An aside on that matter. Now we have a good deal more information about that debacle, wouldn’t it have been so much better if Gillard had informed the electorate about the difficulties the government was having with Rudd, rather than leaving us to wake up one morning and discover we no longer had the extremely popular Prime Minister who’d led the Labor party to victory? Pole-axing an electorate in such a fashion and then going on to be excessively secretive as to the reasons for such drastic action would seem to be a most unwise strategy, and indeed, that’s what it proved to be.

The situation with Abbott is very different: while Rudd was still popular but behind the scenes, dysfunctional, Abbott is openly dysfunctional and unpopular to boot, so the electorate won’t go into nearly as much shock and awe if he’s chucked out of the top job in his first term.

Personally, I’d like to see Abbott stay on as leader as he’s the ALP’s best asset.
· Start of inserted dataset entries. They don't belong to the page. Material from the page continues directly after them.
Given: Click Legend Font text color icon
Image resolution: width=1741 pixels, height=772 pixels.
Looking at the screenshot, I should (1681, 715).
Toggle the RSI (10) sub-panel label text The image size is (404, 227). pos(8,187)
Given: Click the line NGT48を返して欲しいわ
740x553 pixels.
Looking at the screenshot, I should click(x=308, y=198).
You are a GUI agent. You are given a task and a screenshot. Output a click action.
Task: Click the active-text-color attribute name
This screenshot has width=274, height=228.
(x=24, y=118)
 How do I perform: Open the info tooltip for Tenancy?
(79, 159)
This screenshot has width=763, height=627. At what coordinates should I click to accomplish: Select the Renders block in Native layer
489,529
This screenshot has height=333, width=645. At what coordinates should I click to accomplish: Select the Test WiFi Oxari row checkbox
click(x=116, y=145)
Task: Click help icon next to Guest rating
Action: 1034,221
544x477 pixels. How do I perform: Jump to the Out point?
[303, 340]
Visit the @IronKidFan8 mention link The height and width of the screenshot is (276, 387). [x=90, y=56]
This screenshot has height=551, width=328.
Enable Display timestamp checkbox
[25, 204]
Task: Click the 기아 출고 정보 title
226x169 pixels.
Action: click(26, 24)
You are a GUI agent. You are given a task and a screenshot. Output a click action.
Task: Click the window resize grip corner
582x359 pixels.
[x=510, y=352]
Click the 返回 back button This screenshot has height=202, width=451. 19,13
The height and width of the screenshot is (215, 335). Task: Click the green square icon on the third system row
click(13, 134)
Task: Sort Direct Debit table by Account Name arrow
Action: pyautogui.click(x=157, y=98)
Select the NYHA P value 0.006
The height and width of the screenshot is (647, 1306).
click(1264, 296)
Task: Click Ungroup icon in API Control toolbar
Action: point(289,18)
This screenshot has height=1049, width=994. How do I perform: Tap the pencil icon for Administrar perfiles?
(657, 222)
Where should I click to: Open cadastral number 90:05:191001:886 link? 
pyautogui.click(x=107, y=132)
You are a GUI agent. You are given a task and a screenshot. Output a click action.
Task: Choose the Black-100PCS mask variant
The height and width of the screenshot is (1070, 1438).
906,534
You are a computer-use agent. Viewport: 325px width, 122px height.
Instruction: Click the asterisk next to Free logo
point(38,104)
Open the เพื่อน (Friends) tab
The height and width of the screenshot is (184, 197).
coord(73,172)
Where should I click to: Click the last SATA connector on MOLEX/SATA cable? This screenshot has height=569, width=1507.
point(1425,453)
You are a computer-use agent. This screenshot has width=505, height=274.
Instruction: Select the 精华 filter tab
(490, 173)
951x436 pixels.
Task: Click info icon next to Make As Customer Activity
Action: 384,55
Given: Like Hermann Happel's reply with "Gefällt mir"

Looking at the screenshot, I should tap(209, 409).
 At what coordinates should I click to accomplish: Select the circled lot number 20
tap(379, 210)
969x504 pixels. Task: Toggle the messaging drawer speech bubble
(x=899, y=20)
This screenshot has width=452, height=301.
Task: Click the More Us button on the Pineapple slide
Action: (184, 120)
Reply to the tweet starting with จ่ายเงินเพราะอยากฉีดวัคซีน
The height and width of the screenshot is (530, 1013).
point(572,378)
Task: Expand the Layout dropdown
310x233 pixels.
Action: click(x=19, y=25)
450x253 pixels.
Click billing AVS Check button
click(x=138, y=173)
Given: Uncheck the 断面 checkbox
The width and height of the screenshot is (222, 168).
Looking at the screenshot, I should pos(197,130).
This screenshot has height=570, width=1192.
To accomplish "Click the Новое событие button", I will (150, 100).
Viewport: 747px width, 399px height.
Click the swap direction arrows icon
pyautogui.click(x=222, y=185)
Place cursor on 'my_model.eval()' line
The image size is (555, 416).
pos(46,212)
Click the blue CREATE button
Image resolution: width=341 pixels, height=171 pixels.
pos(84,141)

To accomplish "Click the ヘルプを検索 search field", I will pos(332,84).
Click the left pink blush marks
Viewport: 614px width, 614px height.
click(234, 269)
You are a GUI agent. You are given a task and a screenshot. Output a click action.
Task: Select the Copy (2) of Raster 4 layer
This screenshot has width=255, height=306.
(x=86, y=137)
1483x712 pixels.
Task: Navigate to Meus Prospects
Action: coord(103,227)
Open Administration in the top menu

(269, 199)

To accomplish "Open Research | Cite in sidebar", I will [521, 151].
The federal government is like a dysfunctional family with a rogue father at its head. Everyone closes ranks and publicly supports the patriarch even though he’s bringing ruination down on their collective heads, because that’s what families do. They stick together in the face of adversity, and in so doing, enable the maintenance of the dysfunction. This eventually damages every family member, and the price for such misguided unity is death, of one kind or another.

There’s little more difficult than dealing with a dysfunctional leader, be it in politics or the family, and we saw how the ALP crumbled under the pressure of their Rudd woes.

The precedent for getting rid of first term Prime Ministers has been set, and there are few among us who would find it shocking the second time around. However, the LNP are likely far too spooked by the Rudd saga to risk ousting their dysfunctional leader in his first term. This could well be their downfall.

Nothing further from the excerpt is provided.